** WHAT TO DO **
For this exercise, reproduce the entries below exactly, but only from the line containing "搜狗高速浏览器 (549, 10)" through the line containing "Bob Dylan(鲍勃迪伦)-搜狐音乐 (207, 1199)", both included.
PROVIDED RECORDS Start Marker
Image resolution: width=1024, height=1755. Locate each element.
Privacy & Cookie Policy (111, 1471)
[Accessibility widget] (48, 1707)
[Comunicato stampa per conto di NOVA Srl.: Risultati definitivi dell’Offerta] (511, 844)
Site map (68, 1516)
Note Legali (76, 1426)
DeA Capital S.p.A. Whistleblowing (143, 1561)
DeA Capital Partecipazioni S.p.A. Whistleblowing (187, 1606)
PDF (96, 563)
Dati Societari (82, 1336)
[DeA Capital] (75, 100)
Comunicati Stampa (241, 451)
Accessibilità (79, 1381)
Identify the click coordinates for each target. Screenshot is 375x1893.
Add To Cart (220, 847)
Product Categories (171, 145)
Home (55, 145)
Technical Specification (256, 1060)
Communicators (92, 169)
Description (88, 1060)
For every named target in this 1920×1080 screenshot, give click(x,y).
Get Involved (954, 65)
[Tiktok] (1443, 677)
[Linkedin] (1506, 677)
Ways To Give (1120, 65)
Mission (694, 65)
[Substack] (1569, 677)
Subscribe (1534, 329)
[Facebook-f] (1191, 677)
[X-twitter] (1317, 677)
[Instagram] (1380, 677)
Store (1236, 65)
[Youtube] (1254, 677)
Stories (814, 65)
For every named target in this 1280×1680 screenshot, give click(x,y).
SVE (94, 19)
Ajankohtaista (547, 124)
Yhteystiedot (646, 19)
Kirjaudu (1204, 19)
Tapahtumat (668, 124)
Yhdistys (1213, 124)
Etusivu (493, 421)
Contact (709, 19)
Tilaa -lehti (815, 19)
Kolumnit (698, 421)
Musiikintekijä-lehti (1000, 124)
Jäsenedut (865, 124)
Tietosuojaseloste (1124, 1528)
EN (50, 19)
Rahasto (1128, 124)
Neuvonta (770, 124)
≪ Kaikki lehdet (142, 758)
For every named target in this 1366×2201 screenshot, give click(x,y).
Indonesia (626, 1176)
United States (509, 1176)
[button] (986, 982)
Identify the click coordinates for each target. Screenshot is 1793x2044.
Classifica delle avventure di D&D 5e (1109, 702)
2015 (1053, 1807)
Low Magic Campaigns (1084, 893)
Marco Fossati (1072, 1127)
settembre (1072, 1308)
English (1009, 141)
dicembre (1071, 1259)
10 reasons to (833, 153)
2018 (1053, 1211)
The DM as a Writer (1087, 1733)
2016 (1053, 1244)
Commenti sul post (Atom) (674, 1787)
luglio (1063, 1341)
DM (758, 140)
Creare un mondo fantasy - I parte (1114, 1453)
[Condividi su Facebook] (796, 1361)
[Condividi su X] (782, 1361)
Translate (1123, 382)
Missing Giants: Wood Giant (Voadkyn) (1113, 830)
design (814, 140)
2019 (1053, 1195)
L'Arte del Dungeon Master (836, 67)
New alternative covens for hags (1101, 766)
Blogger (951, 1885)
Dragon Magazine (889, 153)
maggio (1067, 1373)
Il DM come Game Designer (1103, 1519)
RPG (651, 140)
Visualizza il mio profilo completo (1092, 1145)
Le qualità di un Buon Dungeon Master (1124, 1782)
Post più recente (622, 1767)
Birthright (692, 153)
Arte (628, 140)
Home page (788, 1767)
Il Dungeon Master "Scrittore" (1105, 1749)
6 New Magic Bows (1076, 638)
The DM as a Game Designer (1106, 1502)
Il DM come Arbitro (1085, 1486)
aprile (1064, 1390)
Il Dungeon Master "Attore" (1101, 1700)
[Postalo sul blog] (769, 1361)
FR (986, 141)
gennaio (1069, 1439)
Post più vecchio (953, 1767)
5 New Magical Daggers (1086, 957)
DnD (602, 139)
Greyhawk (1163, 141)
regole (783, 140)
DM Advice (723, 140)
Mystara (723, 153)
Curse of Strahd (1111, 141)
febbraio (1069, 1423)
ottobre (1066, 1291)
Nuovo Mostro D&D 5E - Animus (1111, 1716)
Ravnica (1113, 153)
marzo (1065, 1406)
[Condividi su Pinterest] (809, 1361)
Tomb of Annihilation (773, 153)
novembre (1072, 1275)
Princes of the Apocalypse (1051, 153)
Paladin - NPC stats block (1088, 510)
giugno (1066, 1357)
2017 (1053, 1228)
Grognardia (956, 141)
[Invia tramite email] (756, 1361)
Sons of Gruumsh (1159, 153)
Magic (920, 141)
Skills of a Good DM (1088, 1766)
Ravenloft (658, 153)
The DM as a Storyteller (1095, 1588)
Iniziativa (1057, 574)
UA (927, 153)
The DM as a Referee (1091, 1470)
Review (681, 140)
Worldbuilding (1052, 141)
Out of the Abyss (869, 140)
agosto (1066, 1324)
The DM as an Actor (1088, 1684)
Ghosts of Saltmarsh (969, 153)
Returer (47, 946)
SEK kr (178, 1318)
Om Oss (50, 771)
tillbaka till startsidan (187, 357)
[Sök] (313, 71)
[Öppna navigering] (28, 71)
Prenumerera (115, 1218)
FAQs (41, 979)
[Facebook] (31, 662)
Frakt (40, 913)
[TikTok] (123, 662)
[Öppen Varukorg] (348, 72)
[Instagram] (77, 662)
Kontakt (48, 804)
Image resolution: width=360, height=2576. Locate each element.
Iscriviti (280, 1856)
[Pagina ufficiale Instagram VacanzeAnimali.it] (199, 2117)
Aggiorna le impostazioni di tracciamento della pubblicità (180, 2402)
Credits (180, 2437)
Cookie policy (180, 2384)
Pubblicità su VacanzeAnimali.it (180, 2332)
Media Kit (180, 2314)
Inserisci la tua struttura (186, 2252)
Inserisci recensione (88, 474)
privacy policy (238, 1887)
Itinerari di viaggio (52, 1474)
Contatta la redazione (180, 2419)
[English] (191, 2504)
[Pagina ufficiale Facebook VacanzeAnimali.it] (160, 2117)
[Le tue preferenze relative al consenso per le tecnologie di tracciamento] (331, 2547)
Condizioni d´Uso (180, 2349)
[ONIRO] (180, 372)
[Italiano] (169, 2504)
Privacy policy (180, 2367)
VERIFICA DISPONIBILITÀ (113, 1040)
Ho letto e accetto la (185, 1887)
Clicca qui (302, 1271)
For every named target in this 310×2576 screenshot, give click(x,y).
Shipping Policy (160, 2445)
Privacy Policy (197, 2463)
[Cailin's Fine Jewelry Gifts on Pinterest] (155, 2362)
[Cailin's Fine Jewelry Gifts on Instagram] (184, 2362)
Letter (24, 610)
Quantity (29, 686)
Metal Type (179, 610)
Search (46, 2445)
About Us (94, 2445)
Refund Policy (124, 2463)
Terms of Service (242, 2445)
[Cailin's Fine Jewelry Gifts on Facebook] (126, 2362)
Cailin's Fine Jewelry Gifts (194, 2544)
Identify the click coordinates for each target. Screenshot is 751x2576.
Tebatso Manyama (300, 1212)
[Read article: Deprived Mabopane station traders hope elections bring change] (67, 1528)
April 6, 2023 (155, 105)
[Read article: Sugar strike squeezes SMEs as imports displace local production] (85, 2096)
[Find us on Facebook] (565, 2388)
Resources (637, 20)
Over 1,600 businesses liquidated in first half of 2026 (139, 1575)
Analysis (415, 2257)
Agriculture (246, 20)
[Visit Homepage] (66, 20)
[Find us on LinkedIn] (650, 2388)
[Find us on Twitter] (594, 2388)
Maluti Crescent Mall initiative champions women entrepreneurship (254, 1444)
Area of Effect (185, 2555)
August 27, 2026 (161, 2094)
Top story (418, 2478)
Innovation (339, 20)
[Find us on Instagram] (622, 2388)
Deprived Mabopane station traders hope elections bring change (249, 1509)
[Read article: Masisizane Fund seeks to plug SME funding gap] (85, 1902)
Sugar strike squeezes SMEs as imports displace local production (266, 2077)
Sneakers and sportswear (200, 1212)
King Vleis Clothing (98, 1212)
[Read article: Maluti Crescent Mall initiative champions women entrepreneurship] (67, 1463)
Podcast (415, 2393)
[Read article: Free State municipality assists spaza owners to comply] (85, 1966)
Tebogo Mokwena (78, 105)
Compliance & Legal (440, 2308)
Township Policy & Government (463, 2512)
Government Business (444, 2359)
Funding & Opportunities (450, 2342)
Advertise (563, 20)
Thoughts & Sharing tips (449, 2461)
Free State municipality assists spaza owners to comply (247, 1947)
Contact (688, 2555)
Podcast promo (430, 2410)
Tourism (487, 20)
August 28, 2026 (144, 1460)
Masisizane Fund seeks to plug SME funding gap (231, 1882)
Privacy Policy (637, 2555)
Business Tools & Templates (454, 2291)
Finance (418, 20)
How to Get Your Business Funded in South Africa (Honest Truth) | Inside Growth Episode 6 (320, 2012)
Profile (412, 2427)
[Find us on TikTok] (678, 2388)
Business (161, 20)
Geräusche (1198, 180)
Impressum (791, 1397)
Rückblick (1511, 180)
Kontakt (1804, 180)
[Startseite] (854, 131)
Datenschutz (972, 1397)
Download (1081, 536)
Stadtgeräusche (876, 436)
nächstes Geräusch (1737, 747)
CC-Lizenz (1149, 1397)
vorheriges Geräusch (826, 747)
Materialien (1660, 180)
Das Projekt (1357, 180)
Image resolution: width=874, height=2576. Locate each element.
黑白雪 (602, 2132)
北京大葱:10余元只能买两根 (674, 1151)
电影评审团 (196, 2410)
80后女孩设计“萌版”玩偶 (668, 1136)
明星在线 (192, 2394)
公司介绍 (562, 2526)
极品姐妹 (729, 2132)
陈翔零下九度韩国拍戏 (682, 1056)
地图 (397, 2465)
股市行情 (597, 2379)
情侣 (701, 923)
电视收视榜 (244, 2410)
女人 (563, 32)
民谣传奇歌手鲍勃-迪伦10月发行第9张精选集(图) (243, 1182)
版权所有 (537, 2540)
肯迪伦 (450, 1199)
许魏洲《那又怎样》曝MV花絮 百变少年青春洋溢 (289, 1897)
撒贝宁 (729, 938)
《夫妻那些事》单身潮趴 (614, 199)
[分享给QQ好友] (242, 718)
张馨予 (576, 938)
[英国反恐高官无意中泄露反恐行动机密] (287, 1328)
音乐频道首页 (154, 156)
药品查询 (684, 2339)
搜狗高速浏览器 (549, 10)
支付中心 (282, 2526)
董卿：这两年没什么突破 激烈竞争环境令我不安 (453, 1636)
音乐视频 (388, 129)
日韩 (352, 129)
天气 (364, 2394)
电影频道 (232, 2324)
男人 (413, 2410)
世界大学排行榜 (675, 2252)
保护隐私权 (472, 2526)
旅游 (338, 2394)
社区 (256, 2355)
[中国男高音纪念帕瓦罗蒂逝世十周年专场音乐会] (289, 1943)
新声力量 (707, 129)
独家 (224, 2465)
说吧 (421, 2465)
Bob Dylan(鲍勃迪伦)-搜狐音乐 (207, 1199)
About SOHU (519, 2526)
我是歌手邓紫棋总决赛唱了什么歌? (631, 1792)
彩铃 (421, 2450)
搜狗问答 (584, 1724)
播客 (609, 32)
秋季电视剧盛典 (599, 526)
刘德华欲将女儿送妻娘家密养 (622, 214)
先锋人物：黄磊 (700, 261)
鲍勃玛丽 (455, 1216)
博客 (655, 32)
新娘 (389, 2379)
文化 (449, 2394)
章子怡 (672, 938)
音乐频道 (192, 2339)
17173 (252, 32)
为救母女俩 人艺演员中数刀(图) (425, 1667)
PROVIDED RECORDS End Marker
** ANSWER AREA **
搜狗高速浏览器 (549, 10)
支付中心 (282, 2526)
董卿：这两年没什么突破 激烈竞争环境令我不安 (453, 1636)
音乐视频 (388, 129)
日韩 (352, 129)
天气 (364, 2394)
电影频道 (232, 2324)
男人 (413, 2410)
世界大学排行榜 (675, 2252)
保护隐私权 (472, 2526)
旅游 (338, 2394)
社区 (256, 2355)
[中国男高音纪念帕瓦罗蒂逝世十周年专场音乐会] (289, 1943)
新声力量 (707, 129)
独家 (224, 2465)
说吧 (421, 2465)
Bob Dylan(鲍勃迪伦)-搜狐音乐 (207, 1199)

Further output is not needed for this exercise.